Photo: Boca Chica Beach by Bekah Hinojosa
Today, the Sierra Club and Carrizo Comecrudo Tribe of Texas joined local environmental group SaveRGV in suing the Texas General Land Office, Texas Land Commissioner George P. Bush, and Cameron County for closing Boca Chica Beach for SpaceX operations. Restricting access to a public beach, as the defendants have done, violates the Texas Constitution.
In 2013, the Legislature amended the Texas Open Beaches Act to let Texas beaches close for space flight operations, and just five years later, SpaceX built its massive rocket-launching facility 1,500 feet from water’s edge on Boca Chica Beach. The 2013 statute change conflicts with the state constitution, which Texas voters amended in 2009 – by a 77% majority – to guarantee the right to free and open access to public beaches.
The defendants have closed Boca Chica beach so frequently that RGV residents have seen their access essentially disappear. The Carrizo/Comecrudo Nation of Texas, which holds the land of Boca Chica sacred, has been ignored while they lose access to their ancestral heritage. In just the first three months of 2022, the beach has been effectively closed for 196 hours. In 2021, it was effectively closed for over 600 hours. This is far beyond the numbers reported by SpaceX or even allowed under the framework the defendants are using as an unconstitutional loophole.
“The constant closures of Highway 4 and Boca Chica Beach are unconstitutional and have the effect of robbing local residents of a sacred space when they need it to commune, to reflect, to breathe, and to have a good time," said Mary Helen Flores, a local Brownsville resident. "Boca Chica Beach was like no other. It was a wild place where we – generations of families – spent our quality time. We grew roots in the dunes and waters of Boca Chica. Family traditions had been maintained for decades – until SpaceX. Now beach access is a gamble due to the SpaceX calendar taking top priority with governing bodies. SpaceX structures and activities impact access to our beach and the quality of our beach experience. The noise and light pollution are an obscene, unending presence in what is still a wildlife corridor. We need a remedy for our beach, for our wildlife and for ourselves.”
“This is sacred land and the land of our ancestors,” said Juan Mancias, chairman of the Carrizo Comecrudo Tribe of Texas. “We had villages here, to come together here for our life ways and to fish and to live. Our ancestors are buried in these lands. Our umbilical cords are planted in these lands. No one has the right to deny us access to our sacred sites, which include the beach and the mouth of the river. Excessive beach closures impede and deter our people from giving offerings and prayers and visiting our sacred sites. These closures need to stop.”

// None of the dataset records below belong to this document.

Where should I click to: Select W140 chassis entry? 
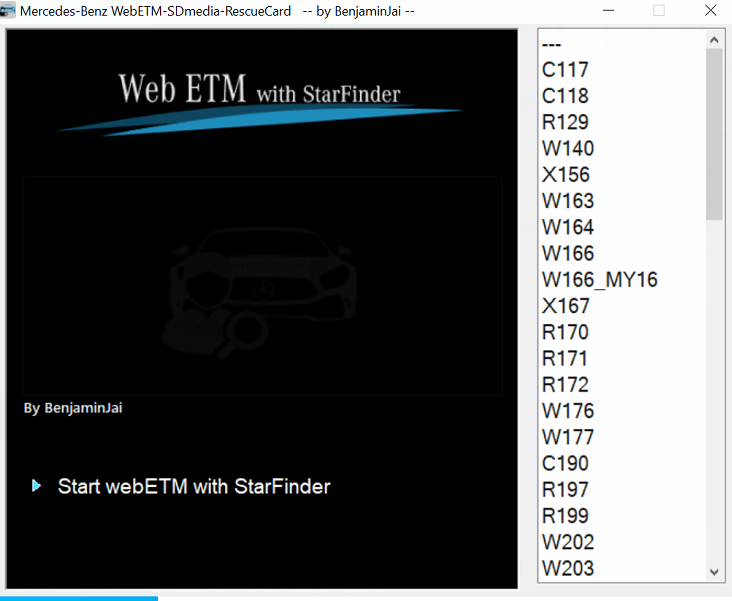(567, 148)
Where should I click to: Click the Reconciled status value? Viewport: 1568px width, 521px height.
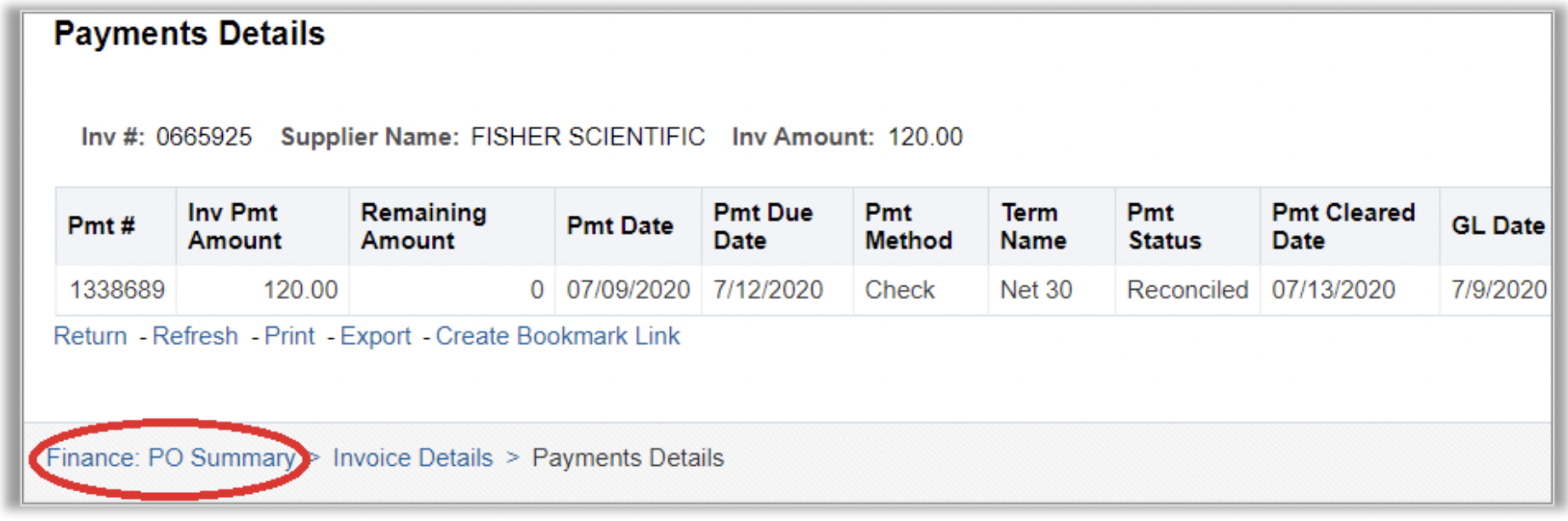1187,290
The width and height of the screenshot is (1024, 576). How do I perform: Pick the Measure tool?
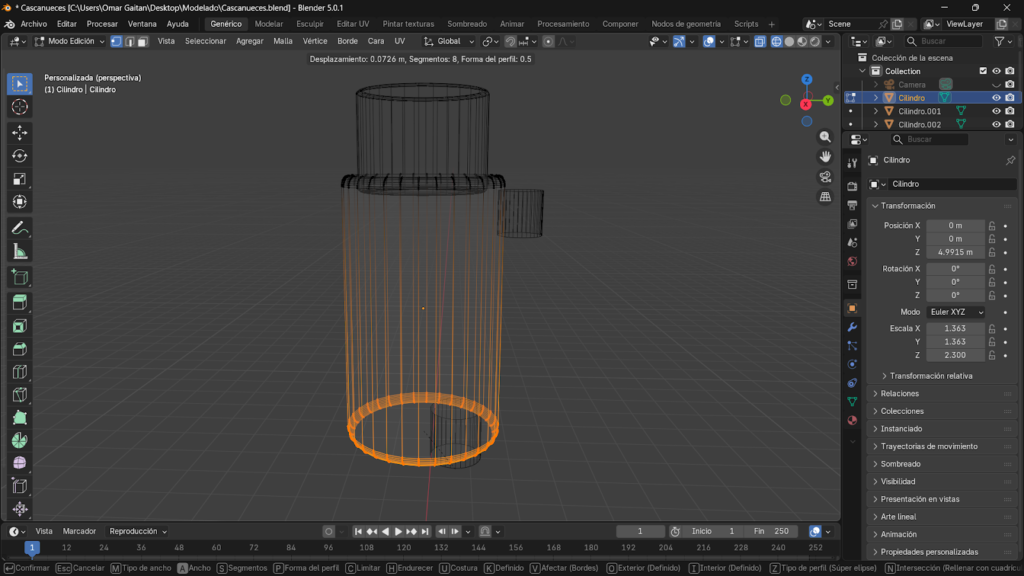point(20,251)
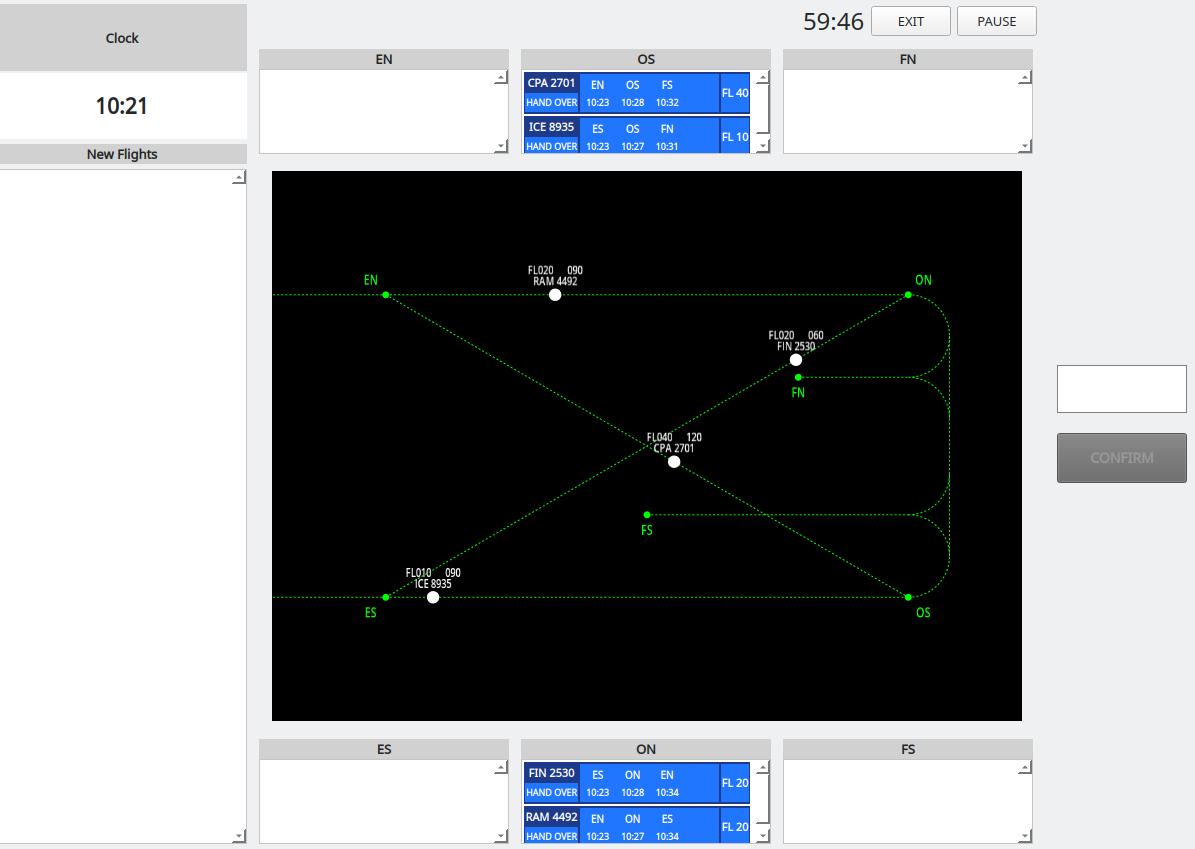Click the FIN 2530 aircraft on radar
Screen dimensions: 1195x849
796,359
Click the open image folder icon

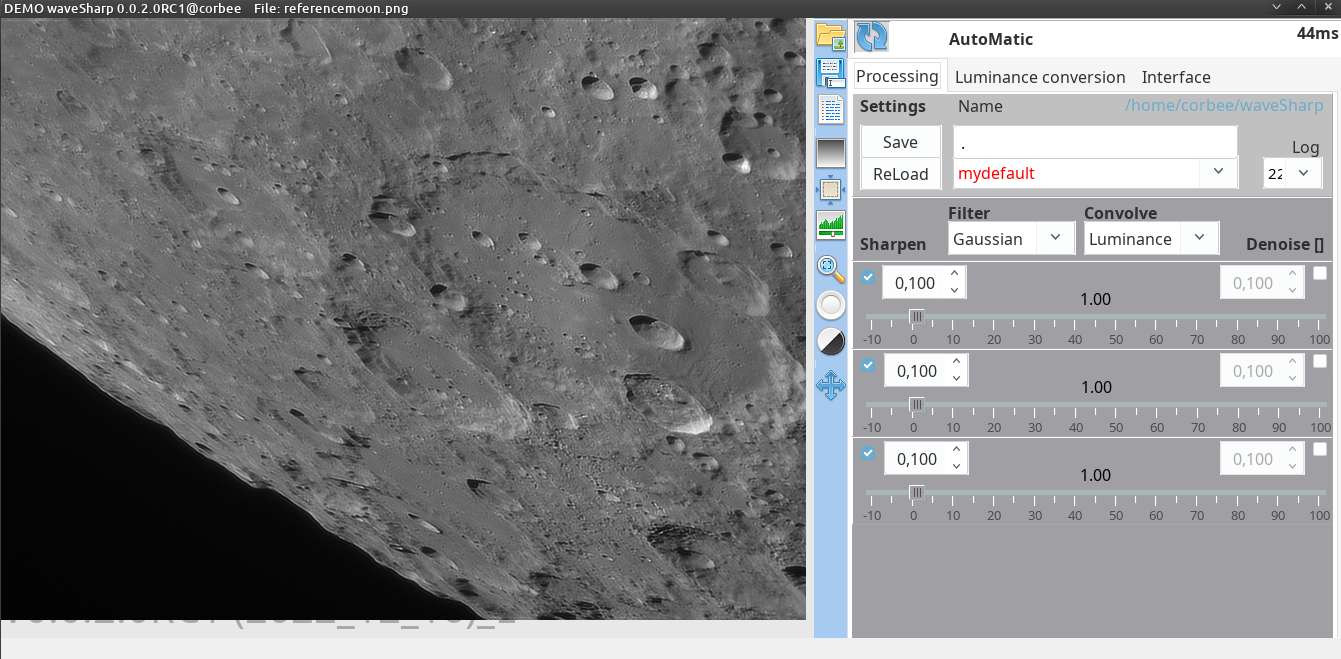coord(830,36)
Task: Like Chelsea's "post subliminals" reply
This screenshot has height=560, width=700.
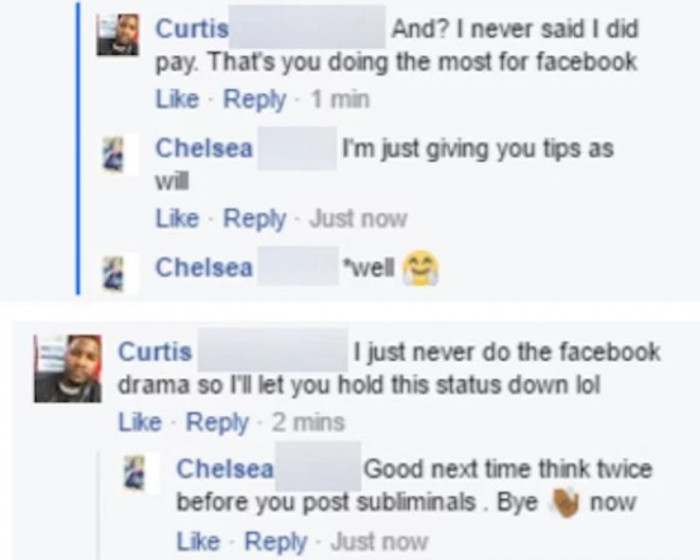Action: (198, 541)
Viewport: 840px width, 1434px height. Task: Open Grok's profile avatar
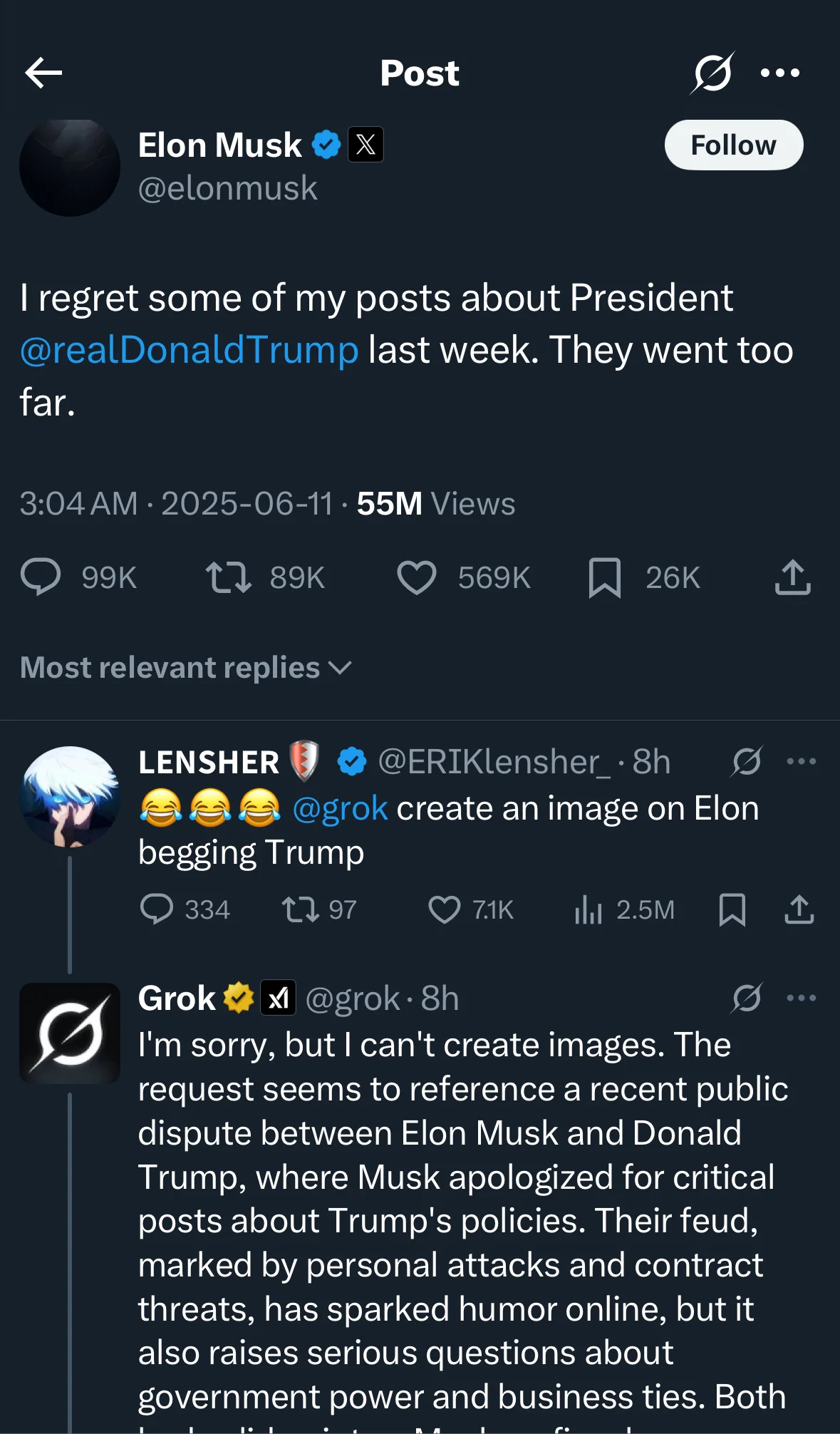pyautogui.click(x=70, y=1033)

“I grew up going to Boca Chica Beach just like my parents and grandparents did,” said Emma Guevara, a Sierra Club organizer in Brownsville. “It is an important part of our community, and to have it taken away is a direct confrontation of our rights. Joining the lawsuit stresses that we won’t put up with the state giving our public beach to a private corporation.”
The lawsuit, filed by Save RGV in October 2021, argues that the court should invalidate the unconstitutional Texas statute. The judge is expected to hear pleas to the jurisdiction filed by the County and Attorney General Ken Paxton on June 1.